TASK TO CARRY OUT >> Without skipping anything, write out each record below exactly.

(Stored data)
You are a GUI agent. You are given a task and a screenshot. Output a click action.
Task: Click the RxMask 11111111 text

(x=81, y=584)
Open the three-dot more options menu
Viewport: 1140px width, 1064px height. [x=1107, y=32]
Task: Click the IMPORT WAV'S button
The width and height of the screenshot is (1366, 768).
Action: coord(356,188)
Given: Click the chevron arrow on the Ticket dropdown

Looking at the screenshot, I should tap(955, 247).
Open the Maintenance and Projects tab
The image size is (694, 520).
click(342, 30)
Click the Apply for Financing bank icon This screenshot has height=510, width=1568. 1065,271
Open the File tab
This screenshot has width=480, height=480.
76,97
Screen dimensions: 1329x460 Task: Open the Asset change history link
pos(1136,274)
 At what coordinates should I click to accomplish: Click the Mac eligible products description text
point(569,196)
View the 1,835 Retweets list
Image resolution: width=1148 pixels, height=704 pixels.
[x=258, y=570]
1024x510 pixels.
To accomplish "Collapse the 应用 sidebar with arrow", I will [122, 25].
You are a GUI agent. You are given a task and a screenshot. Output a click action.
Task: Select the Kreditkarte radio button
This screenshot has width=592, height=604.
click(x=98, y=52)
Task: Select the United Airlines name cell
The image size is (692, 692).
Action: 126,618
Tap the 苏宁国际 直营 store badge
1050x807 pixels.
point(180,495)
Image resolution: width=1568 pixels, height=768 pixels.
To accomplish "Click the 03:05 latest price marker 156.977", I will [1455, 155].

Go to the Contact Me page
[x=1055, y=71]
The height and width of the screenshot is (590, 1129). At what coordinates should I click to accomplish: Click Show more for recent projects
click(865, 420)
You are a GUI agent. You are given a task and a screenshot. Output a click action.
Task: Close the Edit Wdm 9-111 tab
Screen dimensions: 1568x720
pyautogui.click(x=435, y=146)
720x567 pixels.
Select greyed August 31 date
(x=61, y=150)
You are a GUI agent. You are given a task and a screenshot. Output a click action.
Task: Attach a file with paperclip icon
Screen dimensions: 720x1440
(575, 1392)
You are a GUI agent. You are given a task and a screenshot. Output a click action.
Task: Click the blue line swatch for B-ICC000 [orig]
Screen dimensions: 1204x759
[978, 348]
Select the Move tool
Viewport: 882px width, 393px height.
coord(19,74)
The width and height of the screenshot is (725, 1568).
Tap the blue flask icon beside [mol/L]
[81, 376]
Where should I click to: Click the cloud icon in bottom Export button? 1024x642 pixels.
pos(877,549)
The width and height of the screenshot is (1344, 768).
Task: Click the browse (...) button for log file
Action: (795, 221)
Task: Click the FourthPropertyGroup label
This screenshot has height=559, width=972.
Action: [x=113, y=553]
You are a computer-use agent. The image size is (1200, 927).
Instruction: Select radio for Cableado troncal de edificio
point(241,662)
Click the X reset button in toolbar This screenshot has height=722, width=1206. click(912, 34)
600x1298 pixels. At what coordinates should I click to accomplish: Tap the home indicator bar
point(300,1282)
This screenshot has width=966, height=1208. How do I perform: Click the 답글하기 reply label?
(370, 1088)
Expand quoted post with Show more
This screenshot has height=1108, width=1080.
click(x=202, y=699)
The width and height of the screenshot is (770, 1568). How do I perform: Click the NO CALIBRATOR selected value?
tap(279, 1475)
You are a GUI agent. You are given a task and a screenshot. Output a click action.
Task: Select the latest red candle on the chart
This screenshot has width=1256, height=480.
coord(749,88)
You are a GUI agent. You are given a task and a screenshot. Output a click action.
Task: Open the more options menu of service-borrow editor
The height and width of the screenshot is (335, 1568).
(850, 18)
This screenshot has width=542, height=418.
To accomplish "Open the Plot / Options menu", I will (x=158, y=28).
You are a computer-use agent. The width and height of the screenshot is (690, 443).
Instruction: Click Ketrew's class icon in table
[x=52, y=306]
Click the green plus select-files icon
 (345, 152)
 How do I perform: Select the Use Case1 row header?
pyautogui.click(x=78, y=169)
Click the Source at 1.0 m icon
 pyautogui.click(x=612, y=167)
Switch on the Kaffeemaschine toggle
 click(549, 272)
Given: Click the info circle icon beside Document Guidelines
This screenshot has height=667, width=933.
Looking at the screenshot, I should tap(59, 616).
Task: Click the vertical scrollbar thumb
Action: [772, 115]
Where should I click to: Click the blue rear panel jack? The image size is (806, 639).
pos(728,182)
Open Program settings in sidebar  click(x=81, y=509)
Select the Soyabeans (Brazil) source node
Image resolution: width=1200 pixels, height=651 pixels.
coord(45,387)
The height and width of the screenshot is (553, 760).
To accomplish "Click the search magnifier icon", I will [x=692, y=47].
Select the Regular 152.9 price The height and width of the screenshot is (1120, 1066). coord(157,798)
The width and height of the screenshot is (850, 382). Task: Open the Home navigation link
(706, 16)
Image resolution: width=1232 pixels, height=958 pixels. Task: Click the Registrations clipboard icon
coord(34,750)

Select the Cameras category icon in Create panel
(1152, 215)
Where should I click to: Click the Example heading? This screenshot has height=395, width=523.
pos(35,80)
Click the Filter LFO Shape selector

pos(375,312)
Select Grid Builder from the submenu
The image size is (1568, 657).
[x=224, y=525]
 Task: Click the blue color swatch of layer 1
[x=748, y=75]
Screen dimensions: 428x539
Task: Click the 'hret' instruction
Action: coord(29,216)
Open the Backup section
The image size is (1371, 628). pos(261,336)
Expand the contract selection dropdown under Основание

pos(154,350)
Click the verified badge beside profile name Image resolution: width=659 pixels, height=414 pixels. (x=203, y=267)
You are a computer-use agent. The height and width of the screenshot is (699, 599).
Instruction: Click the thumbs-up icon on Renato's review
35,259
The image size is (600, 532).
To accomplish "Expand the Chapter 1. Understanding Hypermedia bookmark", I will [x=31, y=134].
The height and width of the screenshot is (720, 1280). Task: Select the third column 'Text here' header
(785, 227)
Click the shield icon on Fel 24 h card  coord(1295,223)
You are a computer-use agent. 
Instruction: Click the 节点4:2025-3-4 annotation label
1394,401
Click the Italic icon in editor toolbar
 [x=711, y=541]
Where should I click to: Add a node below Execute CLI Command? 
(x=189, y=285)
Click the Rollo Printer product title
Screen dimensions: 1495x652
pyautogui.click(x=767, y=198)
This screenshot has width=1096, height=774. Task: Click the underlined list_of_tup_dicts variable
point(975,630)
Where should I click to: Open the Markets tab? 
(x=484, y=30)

EXERCISE SOLUTION >>
You are a GUI agent. You are given a task and a screenshot. Output a click action.
Task: Click the RxMask 11111111 text

(x=81, y=584)
Open the three-dot more options menu
Viewport: 1140px width, 1064px height. [x=1107, y=32]
Task: Click the IMPORT WAV'S button
The width and height of the screenshot is (1366, 768).
Action: coord(356,188)
Given: Click the chevron arrow on the Ticket dropdown

Looking at the screenshot, I should tap(955, 247).
Open the Maintenance and Projects tab
The image size is (694, 520).
click(342, 30)
Click the Apply for Financing bank icon This screenshot has height=510, width=1568. 1065,271
Open the File tab
This screenshot has width=480, height=480.
76,97
Screen dimensions: 1329x460 Task: Open the Asset change history link
pos(1136,274)
 At what coordinates should I click to accomplish: Click the Mac eligible products description text
point(569,196)
View the 1,835 Retweets list
Image resolution: width=1148 pixels, height=704 pixels.
[x=258, y=570]
1024x510 pixels.
To accomplish "Collapse the 应用 sidebar with arrow", I will [122, 25].
You are a GUI agent. You are given a task and a screenshot. Output a click action.
Task: Select the Kreditkarte radio button
This screenshot has width=592, height=604.
click(x=98, y=52)
Task: Select the United Airlines name cell
The image size is (692, 692).
Action: 126,618
Tap the 苏宁国际 直营 store badge
1050x807 pixels.
point(180,495)
Image resolution: width=1568 pixels, height=768 pixels.
To accomplish "Click the 03:05 latest price marker 156.977", I will [1455, 155].

Go to the Contact Me page
[x=1055, y=71]
The height and width of the screenshot is (590, 1129). At what coordinates should I click to accomplish: Click Show more for recent projects
click(865, 420)
You are a GUI agent. You are given a task and a screenshot. Output a click action.
Task: Close the Edit Wdm 9-111 tab
Screen dimensions: 1568x720
pyautogui.click(x=435, y=146)
720x567 pixels.
Select greyed August 31 date
(x=61, y=150)
You are a GUI agent. You are given a task and a screenshot. Output a click action.
Task: Attach a file with paperclip icon
Screen dimensions: 720x1440
(575, 1392)
You are a GUI agent. You are given a task and a screenshot. Output a click action.
Task: Click the blue line swatch for B-ICC000 [orig]
Screen dimensions: 1204x759
[978, 348]
Select the Move tool
Viewport: 882px width, 393px height.
coord(19,74)
The width and height of the screenshot is (725, 1568).
Tap the blue flask icon beside [mol/L]
[81, 376]
Where should I click to: Click the cloud icon in bottom Export button? 1024x642 pixels.
pos(877,549)
The width and height of the screenshot is (1344, 768).
Task: Click the browse (...) button for log file
Action: (795, 221)
Task: Click the FourthPropertyGroup label
This screenshot has height=559, width=972.
Action: [x=113, y=553]
You are a computer-use agent. The image size is (1200, 927).
Instruction: Select radio for Cableado troncal de edificio
point(241,662)
Click the X reset button in toolbar This screenshot has height=722, width=1206. click(912, 34)
600x1298 pixels. At what coordinates should I click to accomplish: Tap the home indicator bar
point(300,1282)
This screenshot has width=966, height=1208. How do I perform: Click the 답글하기 reply label?
(370, 1088)
Expand quoted post with Show more
This screenshot has height=1108, width=1080.
click(x=202, y=699)
The width and height of the screenshot is (770, 1568). How do I perform: Click the NO CALIBRATOR selected value?
tap(279, 1475)
You are a GUI agent. You are given a task and a screenshot. Output a click action.
Task: Select the latest red candle on the chart
This screenshot has width=1256, height=480.
coord(749,88)
You are a GUI agent. You are given a task and a screenshot. Output a click action.
Task: Open the more options menu of service-borrow editor
The height and width of the screenshot is (335, 1568).
(850, 18)
This screenshot has width=542, height=418.
To accomplish "Open the Plot / Options menu", I will (x=158, y=28).
You are a computer-use agent. The width and height of the screenshot is (690, 443).
Instruction: Click Ketrew's class icon in table
[x=52, y=306]
Click the green plus select-files icon
 (345, 152)
 How do I perform: Select the Use Case1 row header?
pyautogui.click(x=78, y=169)
Click the Source at 1.0 m icon
 pyautogui.click(x=612, y=167)
Switch on the Kaffeemaschine toggle
 click(549, 272)
Given: Click the info circle icon beside Document Guidelines
This screenshot has height=667, width=933.
Looking at the screenshot, I should tap(59, 616).
Task: Click the vertical scrollbar thumb
Action: [772, 115]
Where should I click to: Click the blue rear panel jack? The image size is (806, 639).
pos(728,182)
Open Program settings in sidebar  click(x=81, y=509)
Select the Soyabeans (Brazil) source node
Image resolution: width=1200 pixels, height=651 pixels.
coord(45,387)
The height and width of the screenshot is (553, 760).
To accomplish "Click the search magnifier icon", I will [x=692, y=47].
Select the Regular 152.9 price The height and width of the screenshot is (1120, 1066). coord(157,798)
The width and height of the screenshot is (850, 382). Task: Open the Home navigation link
(706, 16)
Image resolution: width=1232 pixels, height=958 pixels. Task: Click the Registrations clipboard icon
coord(34,750)

Select the Cameras category icon in Create panel
(1152, 215)
Where should I click to: Click the Example heading? This screenshot has height=395, width=523.
pos(35,80)
Click the Filter LFO Shape selector

pos(375,312)
Select Grid Builder from the submenu
The image size is (1568, 657).
[x=224, y=525]
 Task: Click the blue color swatch of layer 1
[x=748, y=75]
Screen dimensions: 428x539
Task: Click the 'hret' instruction
Action: coord(29,216)
Open the Backup section
The image size is (1371, 628). pos(261,336)
Expand the contract selection dropdown under Основание

pos(154,350)
Click the verified badge beside profile name Image resolution: width=659 pixels, height=414 pixels. (x=203, y=267)
You are a computer-use agent. The height and width of the screenshot is (699, 599).
Instruction: Click the thumbs-up icon on Renato's review
35,259
The image size is (600, 532).
To accomplish "Expand the Chapter 1. Understanding Hypermedia bookmark", I will [x=31, y=134].
The height and width of the screenshot is (720, 1280). Task: Select the third column 'Text here' header
(785, 227)
Click the shield icon on Fel 24 h card  coord(1295,223)
You are a computer-use agent. 
Instruction: Click the 节点4:2025-3-4 annotation label
1394,401
Click the Italic icon in editor toolbar
 [x=711, y=541]
Where should I click to: Add a node below Execute CLI Command? 
(x=189, y=285)
Click the Rollo Printer product title
Screen dimensions: 1495x652
pyautogui.click(x=767, y=198)
This screenshot has width=1096, height=774. Task: Click the underlined list_of_tup_dicts variable
point(975,630)
Where should I click to: Open the Markets tab? 
(x=484, y=30)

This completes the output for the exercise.